:: Description of the task ::
Copy word for word the stretch of the forum thread below about mounting a transmission crossmember on a boxed frame, from "Mount the x-member" up to and including "See pic below.".

:: Text passage ::

↓

# boxt frame trany mount reloacation?



## bobby326 (Dec 13, 2009)

im about to start working on the frame and theres one thing that im not sure about. im gona box out the frame but im not sure how to mount the transmition mount to the frame. i have a turbo 350 now and am going to install a 700 r4 so i know that its going to be longer so the mount will move back an inch or two. was thinking of welding an angle braket to the frame then when i install the motor and trans just weld the crossmember to the angle braket. has anybody boxed there frame b4. any other ideas will be appriciated. thanx


----------



## Eric Animal (Oct 28, 2007)

Mount the x-member like a convertible frame one. Use a shortened member or find a convertible car one (shorter, as it bolts between the chassis rails, not onto them). Use rubber insulators and caps.... DON'T weld the crossmember to the chassis!!!!!, or you will get vibrationsand other problems. The tranny needs to be able to "flex" independant of the frame. Also, if (when) you need to remove the transmission, you would have to cut it out with a torch. See pic below.


----------



## bobby326 (Dec 13, 2009)

thanx let you know how it comes out


----------



## Eric Animal (Oct 28, 2007)

OK, do you follow what I'm saying?....The pic is how a convert. chassis is set up. Eric:cheers


----------

↑

:: Information supplied ::
↓

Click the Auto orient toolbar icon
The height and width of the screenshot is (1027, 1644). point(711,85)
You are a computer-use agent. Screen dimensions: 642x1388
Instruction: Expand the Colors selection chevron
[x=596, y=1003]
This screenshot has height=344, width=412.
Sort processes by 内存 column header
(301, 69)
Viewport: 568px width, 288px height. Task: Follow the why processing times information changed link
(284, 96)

↑
↓

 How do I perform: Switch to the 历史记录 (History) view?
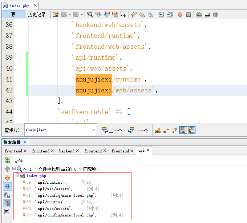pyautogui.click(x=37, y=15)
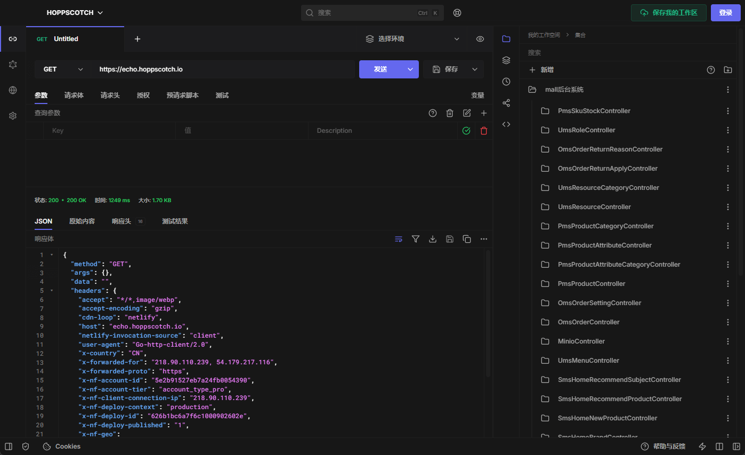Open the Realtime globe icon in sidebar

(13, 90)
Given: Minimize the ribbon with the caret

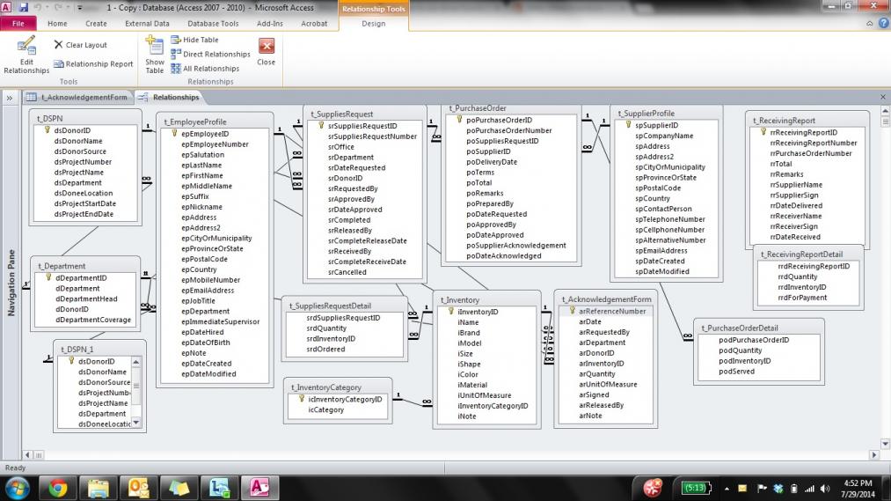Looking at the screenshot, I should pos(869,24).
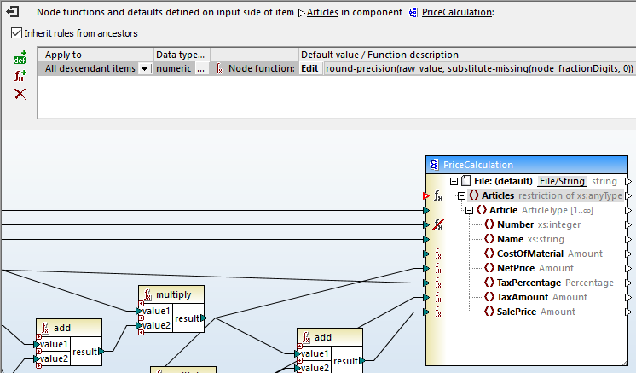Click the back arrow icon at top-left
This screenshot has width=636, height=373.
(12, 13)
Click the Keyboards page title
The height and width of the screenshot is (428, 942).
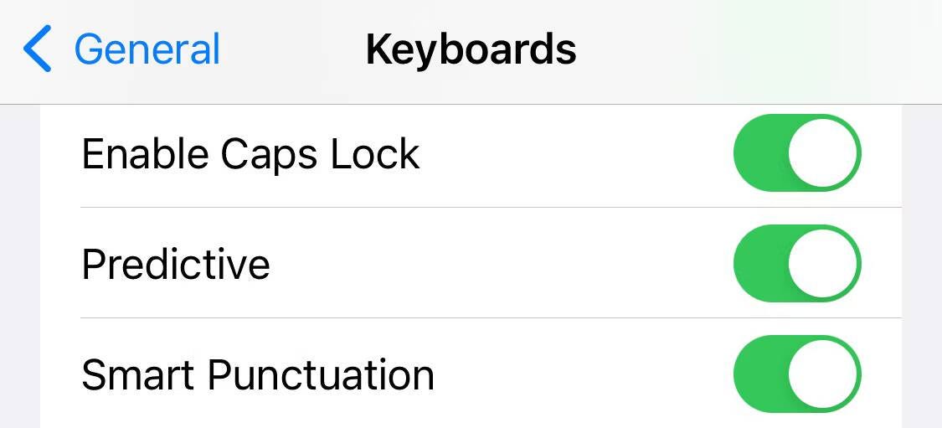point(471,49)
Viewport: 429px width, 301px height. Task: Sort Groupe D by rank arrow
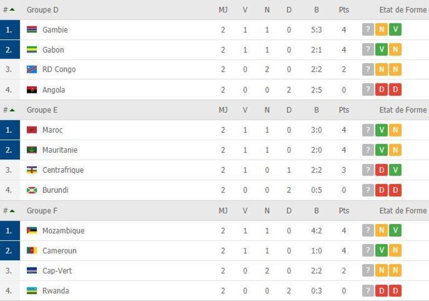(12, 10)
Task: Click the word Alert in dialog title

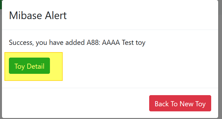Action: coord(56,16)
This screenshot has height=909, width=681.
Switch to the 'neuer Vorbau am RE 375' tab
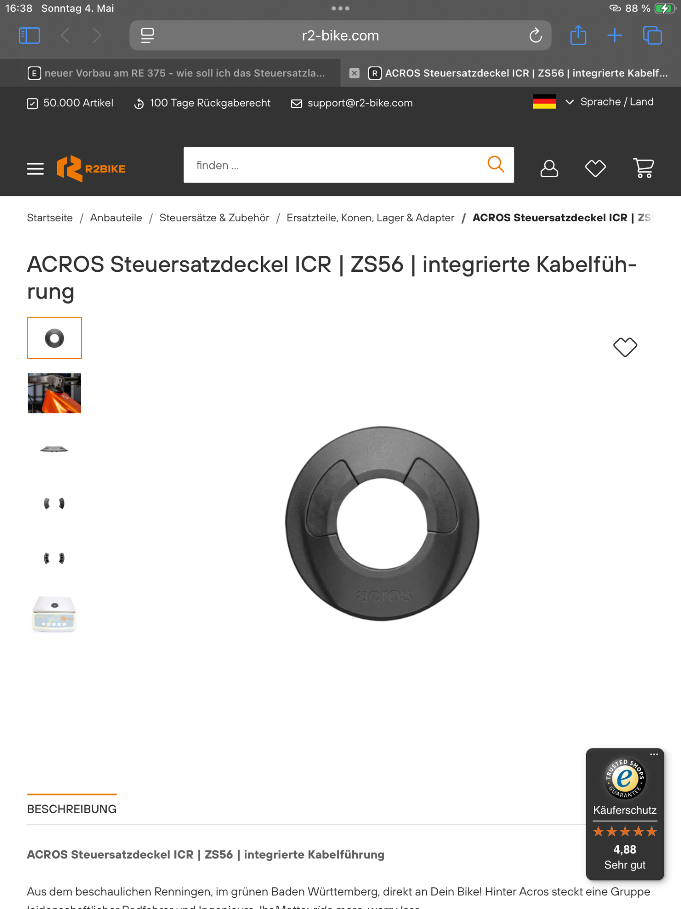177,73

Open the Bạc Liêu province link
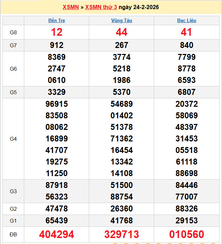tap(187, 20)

↑
↓

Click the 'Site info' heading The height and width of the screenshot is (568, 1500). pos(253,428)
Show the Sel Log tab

↑

:: Solution to this problem ::
Mount the x-member like a convertible frame one. Use a shortened member or find a convertible car one (shorter, as it bolts between the chassis rails, not onto them). Use rubber insulators and caps.... DON'T weld the crossmember to the chassis!!!!!, or you will get vibrationsand other problems. The tranny needs to be able to "flex" independant of the frame. Also, if (when) you need to remove the transmission, you would have to cut it out with a torch. See pic below.